The database architecture is divided into two major domains:

  1. User & Administration Management
  2. Honeypot Monitoring & Attack Logging

The ER Diagram defines all database entities, attributes, primary keys, foreign keys, and relationships used by the system.


User & Administration Management

1. Users_Groups

Stores system user roles and permission groups.

Attributes

  • GroupId (PK)
  • GroupName_En
  • GroupName_Ar
  • trap_endpoint_id (FK)

Purpose

Defines user roles such as:

  • Administrator
  • Login Trap

The Login Trap group may optionally reference a trap endpoint.


2. Users

Stores authentication and account information for system users.

Attributes

  • UserId (PK)
  • Username
  • Password
  • Email
  • PhoneNumber
  • SubscriptionDate
  • LastLogin
  • GroupId (FK)
  • Status
  • FailedLogin
  • created_at
  • updated_at

Purpose

Handles:

  • Authentication
  • User management
  • Login tracking
  • Group assignment

3. Users_Profiles

Stores extended profile information for each user.

Attributes

  • UserId (PK, FK)
  • FirstName_En
  • LastName_En
  • Address_En
  • FirstName_Ar
  • LastName_Ar
  • Address_Ar
  • DOB
  • Image

Purpose

Separates profile information from authentication data for better database normalization.

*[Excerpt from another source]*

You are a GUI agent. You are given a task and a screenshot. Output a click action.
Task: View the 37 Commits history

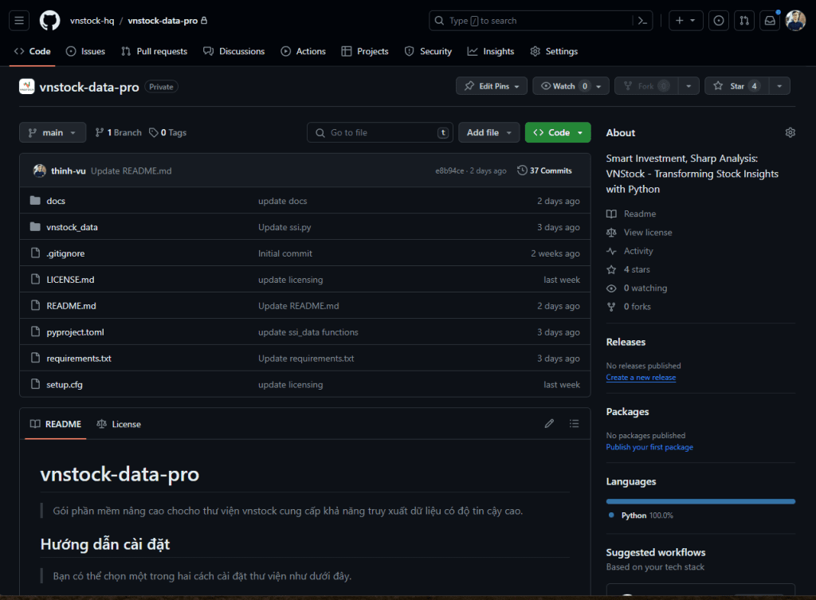[544, 170]
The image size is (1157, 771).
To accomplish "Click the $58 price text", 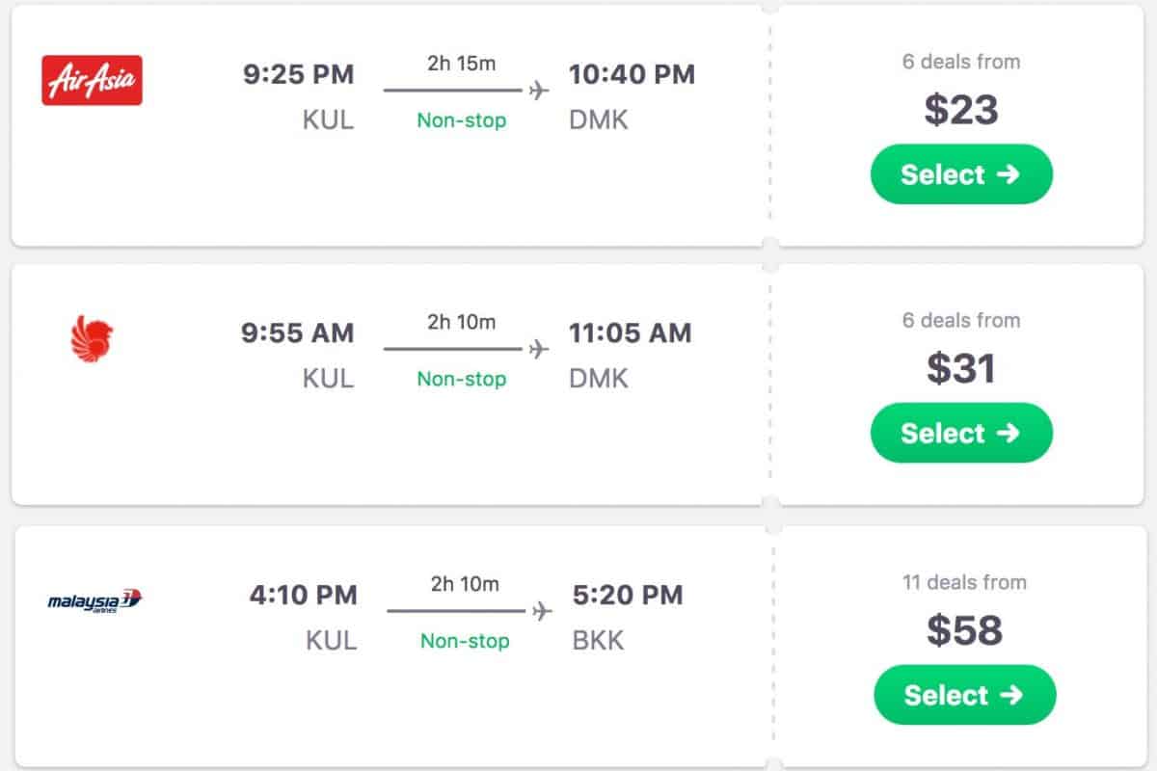I will pyautogui.click(x=964, y=630).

Honeypot Monitoring System

4. Attackers

Stores information about attackers or automated bots interacting with the honeypot system.

Attributes

  • attacker_id (PK)
  • ip_address
  • user_agent
  • first_seen
  • last_seen
  • country
  • is_bot

Purpose

Tracks attacker identity and suspicious activity sources.


5. TrapEndpoints

Stores honeypot trap resources monitored by the system.

Attributes

  • endpoint_id (PK)
  • endpoint_name
  • endpoint_url
  • description
  • is_active
  • created_at

Example Endpoint

/login.txt

Purpose

Defines exposed trap endpoints used for attacker detection.


6. AttackLogs

Stores detailed records of suspicious requests and attacker interactions.

Attributes

  • log_id (PK)
  • attacker_id (FK)
  • endpoint_id (FK)
  • requested_url
  • timestamp
  • http_method
  • status_code
  • request_data
  • response_data

Purpose

Captures:

  • Attack attempts
  • Request information
  • HTTP activity
  • Honeypot interaction logs

7. Alerts

Stores alert notifications generated after suspicious activity is detected.

Attributes

  • alert_id (PK)
  • log_id (FK)
  • alert_type
  • email_sent
  • sent_at
  • read_at
  • status

Status Values

  • pending
  • sent
  • failed
  • read

Purpose

Tracks security notifications sent to administrators.


Entity Relationships

Users_Groups → Users

Relationship Type: One-to-Many (1:N)

Description: One group can contain multiple users.


Users → Users_Profiles

Relationship Type: One-to-One (1:1)

Description: Each user has one profile record.


TrapEndpoints → Users_Groups

Relationship Type: One-to-Many (Optional)

Description: A trap endpoint may optionally be assigned to a user group.


Attackers → AttackLogs

Relationship Type: One-to-Many (1:N)

Description: One attacker may generate multiple attack logs.


TrapEndpoints → AttackLogs

Relationship Type: One-to-Many (1:N)

Description: One trap endpoint may appear in multiple attack logs.


AttackLogs → Alerts

Relationship Type: One-to-One (1:1)

Description: Each attack log may generate one alert notification.


Database Workflow

  1. An attacker accesses a trap endpoint
  2. The honeypot system records request information
  3. Attack data is stored in AttackLogs
  4. Alert records are generated
  5. Administrators receive security notifications

ER Diagram

ER Diagram


Purpose

The purpose of the ER Diagram is to define the relational database architecture used by the WISETrap Honeypot System and demonstrate how authentication, honeypot monitoring, attack logging, and alert management are connected through structured database relationships.


Notes

  • The database uses MySQL with the InnoDB engine.
  • Foreign keys enforce relational integrity.
  • CASCADE and RESTRICT rules are used to maintain data consistency.
  • The database design separates user management from honeypot monitoring logic.
  • The architecture supports scalability and future feature expansion.